INPUT FOR THIS TASK START
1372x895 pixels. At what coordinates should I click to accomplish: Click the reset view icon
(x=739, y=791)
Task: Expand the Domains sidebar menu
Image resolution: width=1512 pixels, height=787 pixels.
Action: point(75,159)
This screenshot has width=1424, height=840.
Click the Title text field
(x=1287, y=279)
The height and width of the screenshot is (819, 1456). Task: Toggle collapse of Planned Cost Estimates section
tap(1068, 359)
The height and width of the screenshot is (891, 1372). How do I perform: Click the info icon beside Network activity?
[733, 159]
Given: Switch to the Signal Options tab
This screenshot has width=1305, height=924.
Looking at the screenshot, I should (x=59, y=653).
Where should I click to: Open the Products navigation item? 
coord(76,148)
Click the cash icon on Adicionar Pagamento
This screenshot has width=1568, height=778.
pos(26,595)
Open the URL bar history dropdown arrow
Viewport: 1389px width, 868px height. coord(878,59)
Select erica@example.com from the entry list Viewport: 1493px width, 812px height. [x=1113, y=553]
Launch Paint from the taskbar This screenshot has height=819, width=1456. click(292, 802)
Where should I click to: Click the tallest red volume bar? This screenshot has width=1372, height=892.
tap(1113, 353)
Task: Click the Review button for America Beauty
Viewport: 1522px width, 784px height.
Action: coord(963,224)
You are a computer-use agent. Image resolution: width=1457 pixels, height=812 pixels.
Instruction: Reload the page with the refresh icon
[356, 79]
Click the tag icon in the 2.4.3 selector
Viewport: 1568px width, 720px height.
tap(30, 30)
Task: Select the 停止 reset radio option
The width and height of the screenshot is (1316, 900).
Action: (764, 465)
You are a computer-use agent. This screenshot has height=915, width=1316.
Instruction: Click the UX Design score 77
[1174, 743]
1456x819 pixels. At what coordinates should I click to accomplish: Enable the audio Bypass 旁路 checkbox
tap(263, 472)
INPUT FOR THIS TASK END
YOUR ASSIGNMENT:
From the records above, transcribe without alteration every line from the one with "Given: Switch to the Signal Options tab" to the one with "Select erica@example.com from", inclusive.

WRITTEN SOLUTION:
Given: Switch to the Signal Options tab
This screenshot has width=1305, height=924.
Looking at the screenshot, I should (x=59, y=653).
Where should I click to: Open the Products navigation item? 
coord(76,148)
Click the cash icon on Adicionar Pagamento
This screenshot has width=1568, height=778.
pos(26,595)
Open the URL bar history dropdown arrow
Viewport: 1389px width, 868px height. coord(878,59)
Select erica@example.com from the entry list Viewport: 1493px width, 812px height. [x=1113, y=553]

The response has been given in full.